_Travail à faire_
[1] Restituez sans rien changer, s’il vous plaît, l’extrait du passage fourni qui commence aux mots « Ce succès conduit » et s’arrête après « (Salon de 1903). ».
[2] D’après le passage fourni, à quelle adresse Jane s’est-elle installée ?

━━ Passage fourni ━━

Ce succès conduit Jane, qui s’est installée 34 rue Pigalle, à réaliser gravures et lithographies qu’elle va présenter régulièrement aux Salons de 1897 à 1911 à coté de quelques portraits peints.
"Méditation", présenté au Salon de 1897, est un médaillon lithographié en noir et blanc qui aura comme pendant "Rêverie", ils seront tous deux édités en couleur l’année suivante. Là encore ces médaillons sont très proches des Têtes byzantines, la Blonde et la Brune, que Mucha compose cette même année 1897. Comme lui, elle travaille sur des panneaux décoratifs : "le Gui" et "le Houx" (1899), "la femme aux pavots" (1899) ou "La Cigarette et l’Éventail" publié dans l’Album de la décoration (Salon de 1903).

━━━
━━ Données fournies ━━

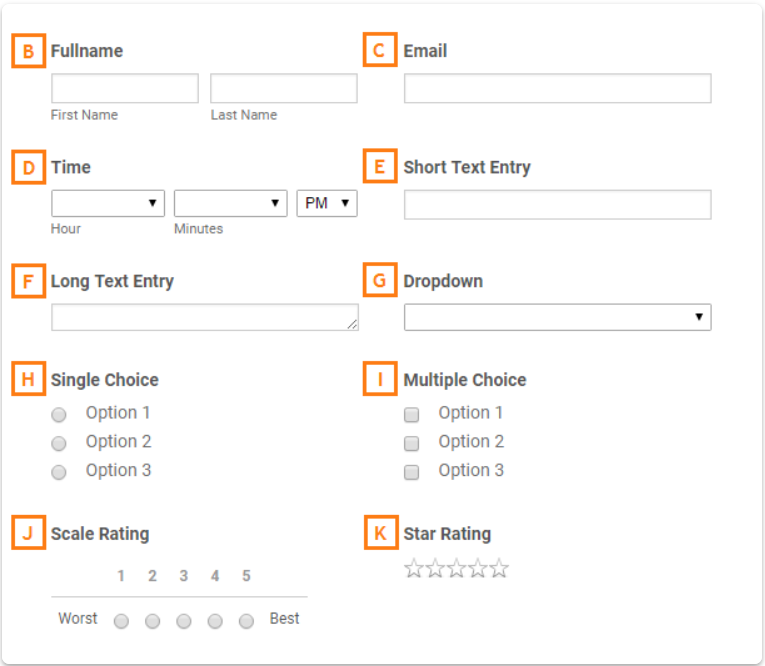Click inside the Long Text Entry textarea
The height and width of the screenshot is (666, 765).
204,317
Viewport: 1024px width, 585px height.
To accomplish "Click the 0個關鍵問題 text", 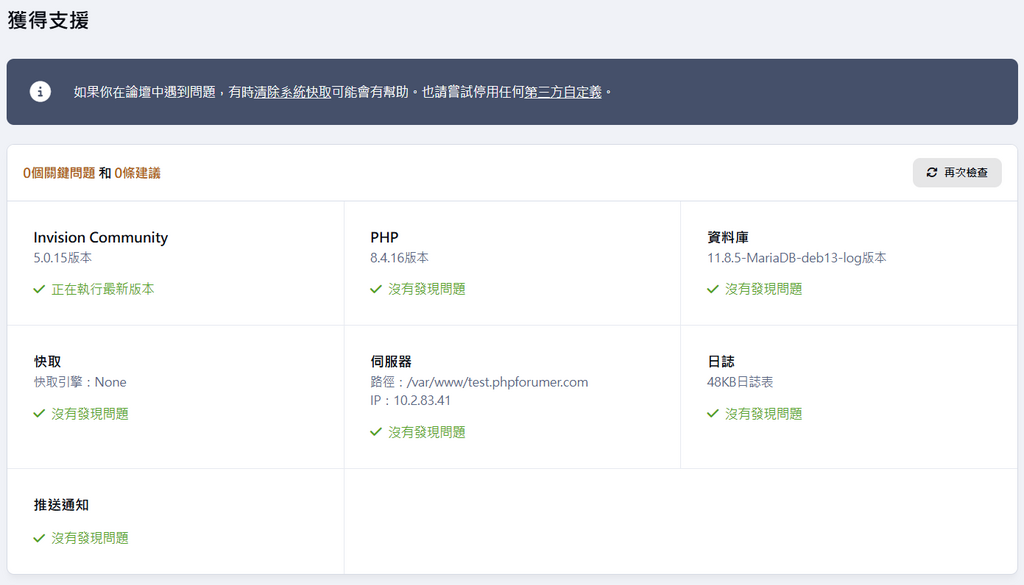I will [59, 173].
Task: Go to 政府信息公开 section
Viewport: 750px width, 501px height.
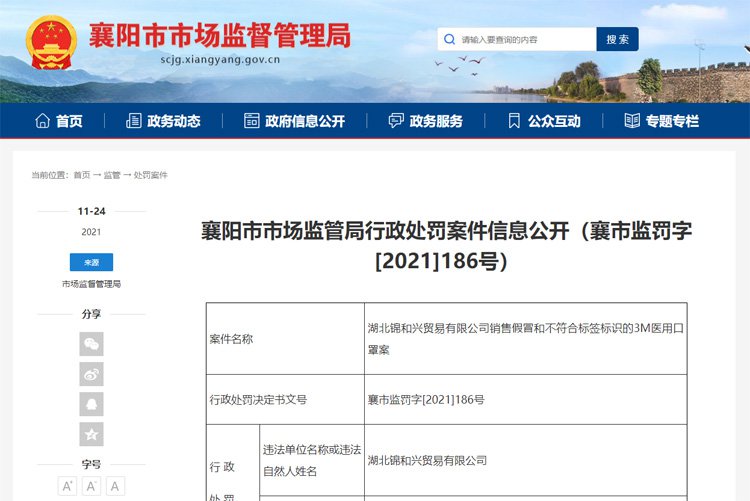Action: (295, 121)
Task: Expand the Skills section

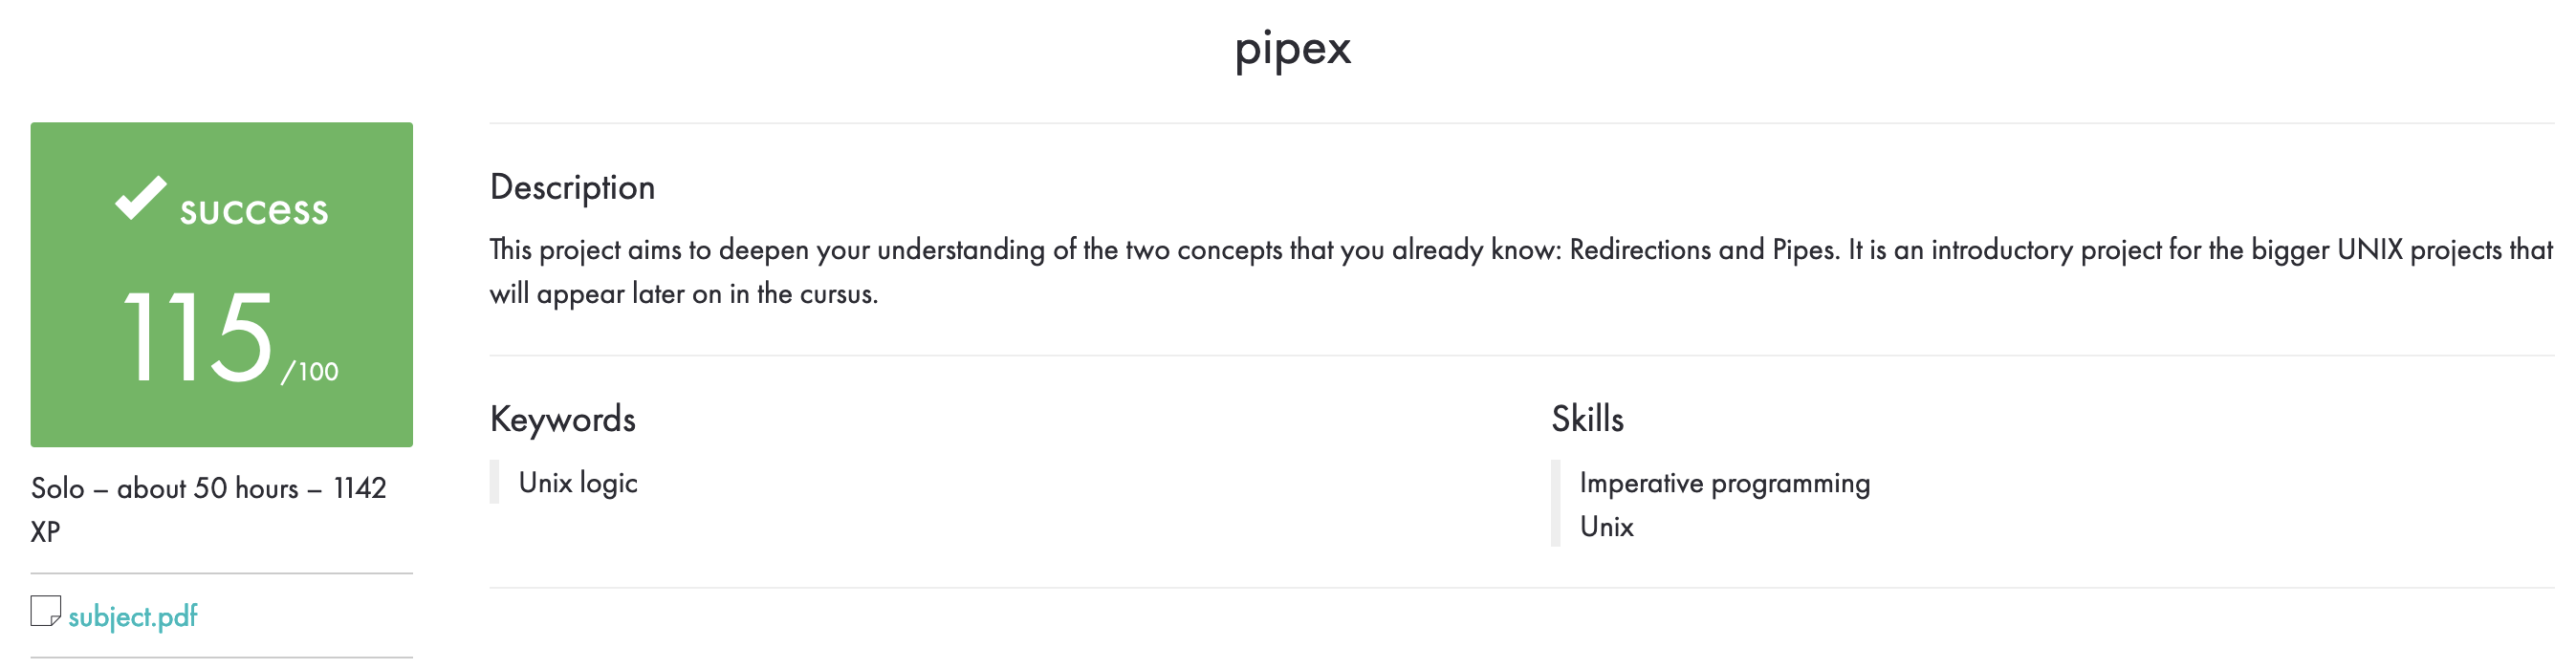Action: click(x=1587, y=419)
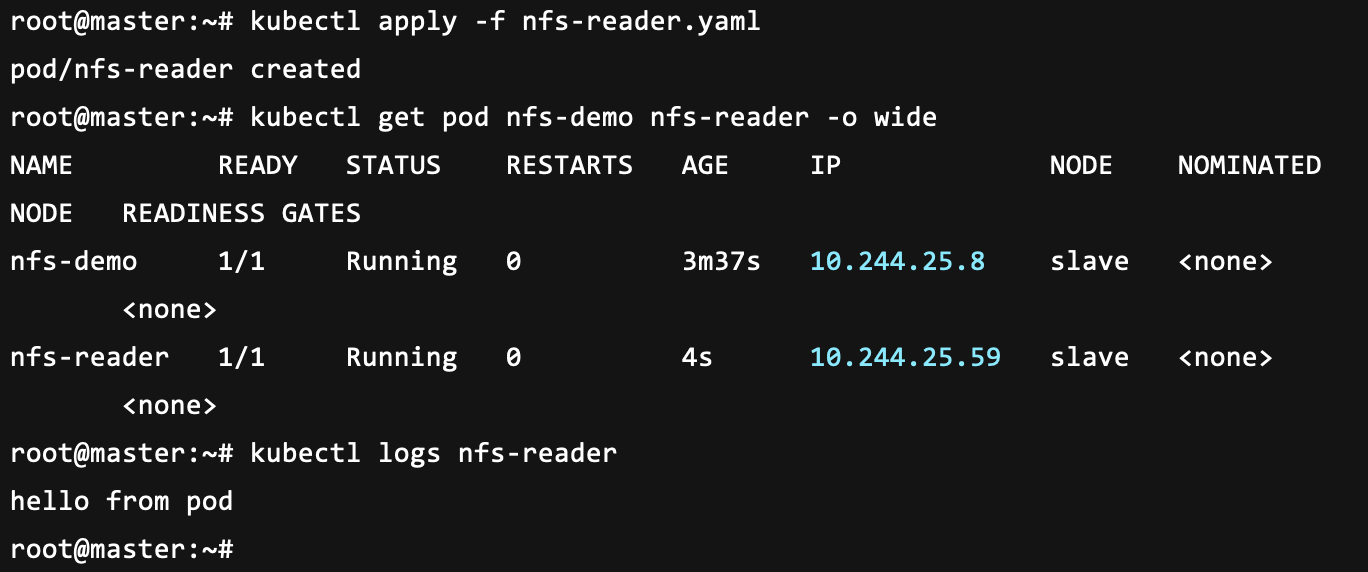
Task: Click the IP address 10.244.25.8
Action: tap(897, 262)
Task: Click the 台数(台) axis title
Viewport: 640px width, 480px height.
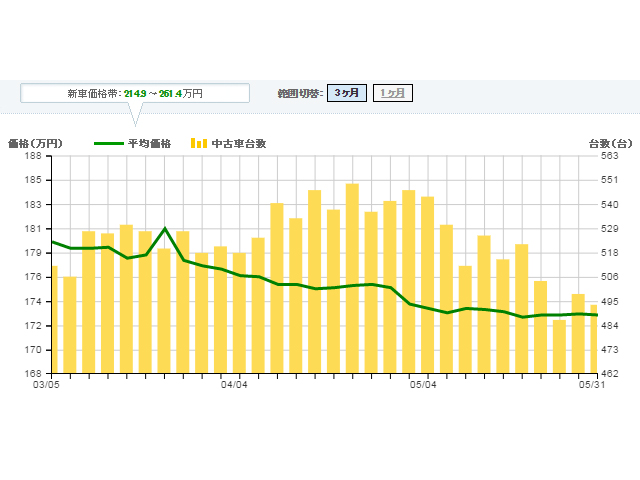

━━━

_Réponses rédigées_
[1]
Ce succès conduit Jane, qui s’est installée 34 rue Pigalle, à réaliser gravures et lithographies qu’elle va présenter régulièrement aux Salons de 1897 à 1911 à coté de quelques portraits peints.
"Méditation", présenté au Salon de 1897, est un médaillon lithographié en noir et blanc qui aura comme pendant "Rêverie", ils seront tous deux édités en couleur l’année suivante. Là encore ces médaillons sont très proches des Têtes byzantines, la Blonde et la Brune, que Mucha compose cette même année 1897. Comme lui, elle travaille sur des panneaux décoratifs : "le Gui" et "le Houx" (1899), "la femme aux pavots" (1899) ou "La Cigarette et l’Éventail" publié dans l’Album de la décoration (Salon de 1903).

[2] Au 34, rue Pigalle.